The second source of confusion is JWKS, the JSON Web Key Set endpoint that the IdP publishes. Your library hits https://idp.example.com/.well-known/jwks.json, downloads the public keys, caches them, and uses them to verify token signatures. The trap is that IdPs rotate keys. If your cache is set to "forever", the day they rotate is the day every login starts failing. If your cache is set to "never", you hammer the JWKS endpoint on every request. The right shape is "cache for an hour, refresh on signature failure with a known kid". Most libraries do this for you, but I have seen handrolled implementations that did not, and the resulting outage was the kind that wakes you up.

A related issue is the kid (key id) header in the JWT. The JWT header tells you which key to use; you look up that kid in the JWKS. If the kid is missing from your cache, refresh JWKS once and try again. If it is still missing, fail the request. Some early implementations would re-fetch on every miss, which an attacker can use to drive load against your auth path by sending tokens with garbage kid values. Rate-limit the refresh.

Refresh token rotation and the silent revocation problem

Refresh tokens are sensitive. The current best practice (and the OAuth 2.1 default) is rotation on every use: when the client exchanges a refresh token for a new access token, the IdP also issues a new refresh token and invalidates the old one. If the old one is presented again, that is evidence of theft, and the IdP revokes the entire refresh token family.

Refresh token rotation (with reuse detection)
  Client uses RT_1 -> IdP issues access token + RT_2, marks RT_1 as used
  Attacker also has stolen RT_1, replays it -> IdP detects reuse, revokes RT_2 and the family
  Both legitimate client and attacker are kicked out, user must re-login

The "kick everyone out" outcome is preferable to "silent token theft for the next 30 days". The legitimate user logs in again; the attacker is locked out. Without rotation, there is no signal that the refresh token was stolen until something obvious goes wrong, which might be never.

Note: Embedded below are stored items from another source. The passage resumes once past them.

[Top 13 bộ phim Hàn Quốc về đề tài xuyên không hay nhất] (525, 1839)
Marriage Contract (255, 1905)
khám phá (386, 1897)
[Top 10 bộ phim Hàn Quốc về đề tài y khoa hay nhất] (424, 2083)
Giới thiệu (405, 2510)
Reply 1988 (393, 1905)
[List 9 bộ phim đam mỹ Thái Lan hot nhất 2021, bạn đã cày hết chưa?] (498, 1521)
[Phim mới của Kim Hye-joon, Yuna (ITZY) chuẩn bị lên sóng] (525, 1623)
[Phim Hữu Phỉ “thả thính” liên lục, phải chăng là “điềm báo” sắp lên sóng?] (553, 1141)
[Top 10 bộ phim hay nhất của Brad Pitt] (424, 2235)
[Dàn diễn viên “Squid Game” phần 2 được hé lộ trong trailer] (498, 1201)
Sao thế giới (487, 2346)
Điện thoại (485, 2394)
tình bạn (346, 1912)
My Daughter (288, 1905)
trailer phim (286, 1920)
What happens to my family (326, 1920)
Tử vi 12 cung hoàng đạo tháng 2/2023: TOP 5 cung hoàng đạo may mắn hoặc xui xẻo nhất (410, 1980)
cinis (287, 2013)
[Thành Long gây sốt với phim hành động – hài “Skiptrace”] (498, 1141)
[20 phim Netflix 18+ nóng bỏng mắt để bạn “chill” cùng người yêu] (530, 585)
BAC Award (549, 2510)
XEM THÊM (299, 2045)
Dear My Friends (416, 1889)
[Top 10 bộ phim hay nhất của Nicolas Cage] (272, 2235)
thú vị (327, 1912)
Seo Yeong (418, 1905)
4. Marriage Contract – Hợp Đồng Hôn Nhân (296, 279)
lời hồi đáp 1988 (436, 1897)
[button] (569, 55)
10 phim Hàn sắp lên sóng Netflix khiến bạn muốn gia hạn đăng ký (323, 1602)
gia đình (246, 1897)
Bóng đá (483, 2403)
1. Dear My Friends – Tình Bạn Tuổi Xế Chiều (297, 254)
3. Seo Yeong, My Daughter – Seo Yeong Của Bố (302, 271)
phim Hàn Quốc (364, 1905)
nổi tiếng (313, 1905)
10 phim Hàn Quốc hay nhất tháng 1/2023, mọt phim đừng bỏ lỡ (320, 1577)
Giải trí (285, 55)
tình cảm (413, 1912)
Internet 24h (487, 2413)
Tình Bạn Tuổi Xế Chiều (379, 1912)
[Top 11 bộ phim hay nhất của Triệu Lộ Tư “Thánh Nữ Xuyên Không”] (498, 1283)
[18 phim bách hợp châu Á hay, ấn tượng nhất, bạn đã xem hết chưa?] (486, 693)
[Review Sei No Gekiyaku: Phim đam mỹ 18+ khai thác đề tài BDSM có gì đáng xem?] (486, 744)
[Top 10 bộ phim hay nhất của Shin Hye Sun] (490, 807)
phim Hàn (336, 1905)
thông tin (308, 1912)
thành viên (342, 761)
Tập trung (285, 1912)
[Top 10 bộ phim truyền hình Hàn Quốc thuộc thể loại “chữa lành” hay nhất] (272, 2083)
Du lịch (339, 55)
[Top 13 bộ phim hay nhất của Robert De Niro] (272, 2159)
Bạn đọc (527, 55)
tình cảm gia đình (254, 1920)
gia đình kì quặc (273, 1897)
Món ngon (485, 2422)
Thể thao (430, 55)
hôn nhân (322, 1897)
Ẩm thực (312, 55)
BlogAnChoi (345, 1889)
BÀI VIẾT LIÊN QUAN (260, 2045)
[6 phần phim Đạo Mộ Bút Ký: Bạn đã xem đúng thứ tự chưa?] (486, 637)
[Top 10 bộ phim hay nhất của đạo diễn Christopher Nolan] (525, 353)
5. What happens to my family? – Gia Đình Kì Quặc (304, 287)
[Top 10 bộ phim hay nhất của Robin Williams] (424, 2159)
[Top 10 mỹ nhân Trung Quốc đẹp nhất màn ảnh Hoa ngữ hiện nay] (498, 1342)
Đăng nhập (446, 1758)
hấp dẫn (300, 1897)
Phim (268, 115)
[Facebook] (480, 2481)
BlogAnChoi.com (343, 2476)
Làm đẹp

A subtle gotcha: rotation interacts badly with concurrent requests. If the client makes two near-simultaneous API calls and both hit a 401 around the same access-token expiry, both will try to refresh, both will present the same refresh token, the second will be rejected as "reused", and the user gets logged out. The fix is to serialize refresh attempts in the client (a single in-flight refresh promise that all callers await) so the rotation only happens once per real expiry.

Don't roll your own

If there is one piece of advice I would tape to the monitor of any junior engineer who has been told to "implement OAuth", it is this. Use a real library. Use a real identity provider. The libraries (openid-client for Node, Authlib for Python, go-oidc for Go, the Microsoft Identity client libraries, the Auth0 / Clerk / Stytch / Ory / Keycloak SDKs) handle the dozens of subtle checks I listed above for you. The IdPs (Auth0, Okta, Google, Microsoft, Keycloak, Ory Hydra) handle the long tail of edge cases (token rotation, key rotation, JWKS caching, scope discovery) so you do not have to.

The auth flow is exactly the kind of thing where rolling your own gets you a working demo and a security incident two years later. The libraries exist. They are usually free. Use them, and reserve your engineering time for the parts of your product that are actually about your product. That is the real lesson under the spec details: OAuth and OIDC are well understood, the hard work has been done, and the only way to lose is to reimplement it from scratch.